__Document__.
○ ○ ○ ○ ○ ○ ○

Tweaked scripts that consume .csv files to filter defines early

With the quantity of data being output by bench.py now, filtering ASAP while parsing CSV files is a valuable optimization. And thanks to how CSV files are structured, we can even avoid ever loading the full contents into RAM. This does end up with use filtering for defines redundantly in a few places, but this is well worth the saved overhead from early filtering. Also tried to clean up the plot.py/plotmpl.py's data folding path, though that may have been wasted effort.
2025-12-07 16:12:47 +00:00 · 2023-11-03 14:30:22 -05:00
parent fb9277feac
commit 616b4e1c9e
10 changed files with 274 additions and 212 deletions
--- a/scripts/code.py
+++ b/scripts/code.py
@@ -317,18 +317,18 @@ def collect(obj_paths, *,

 def fold(Result, results, *,
        by=None,
-        defines=None,
+        defines=[],
        **_):
    if by is None:
        by = Result._by

-    for k in it.chain(by or [], (k for k, _ in defines or [])):
+    for k in it.chain(by or [], (k for k, _ in defines)):
        if k not in Result._by and k not in Result._fields:
            print("error: could not find field %r?" % k)
            sys.exit(-1)

    # filter by matching defines
-    if defines is not None:
+    if defines:
        results_ = []
        for r in results:
            if all(getattr(r, k) in vs for k, vs in defines):
@@ -524,7 +524,7 @@ def table(Result, results, diff_results=None, *,
 def main(obj_paths, *,
        by=None,
        fields=None,
-        defines=None,
+        defines=[],
        sort=None,
        **args):
    # find sizes
@@ -535,6 +535,10 @@ def main(obj_paths, *,
        with openio(args['use']) as f:
            reader = csv.DictReader(f, restval='')

○ ○ ○ ○ ○ ○ ○

__Data block__.
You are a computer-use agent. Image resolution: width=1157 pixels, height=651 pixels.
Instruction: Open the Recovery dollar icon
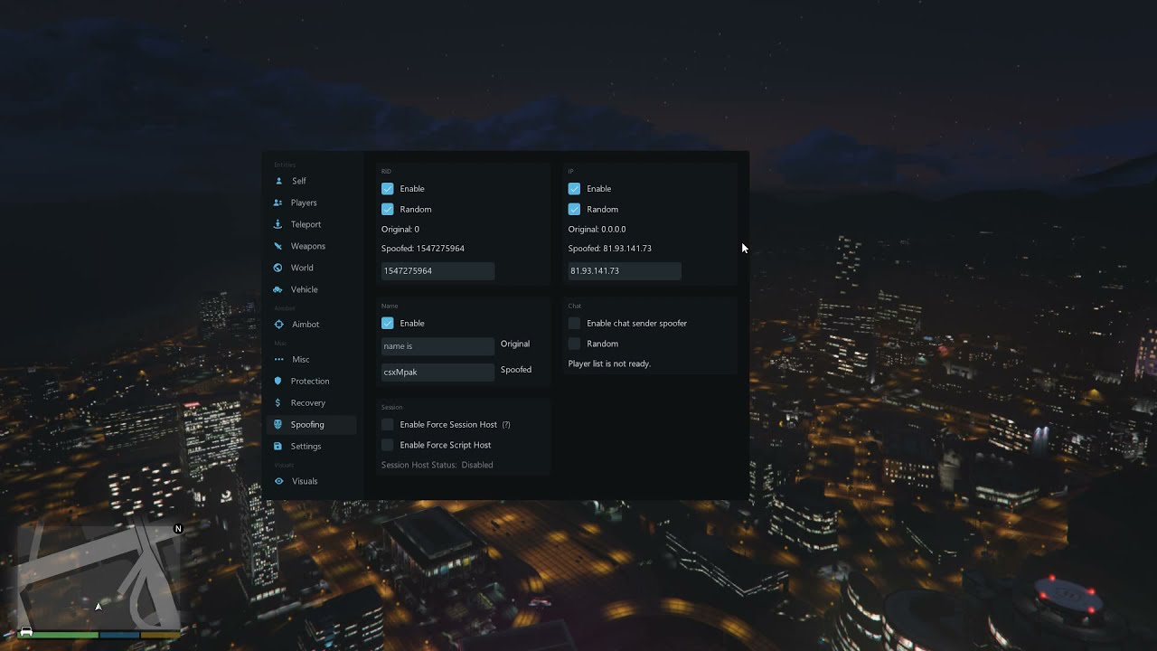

○ ○ ○ ○ ○ ○ ○

__Task objective__.
Substitute "memory" for "RAM" and write out everything in the commit page from "Tweaked scripts that" down to "been wasted effort.". The lines here stand apart from the commit page.

__Written reply__.
Tweaked scripts that consume .csv files to filter defines early

With the quantity of data being output by bench.py now, filtering ASAP while parsing CSV files is a valuable optimization. And thanks to how CSV files are structured, we can even avoid ever loading the full contents into memory. This does end up with use filtering for defines redundantly in a few places, but this is well worth the saved overhead from early filtering. Also tried to clean up the plot.py/plotmpl.py's data folding path, though that may have been wasted effort.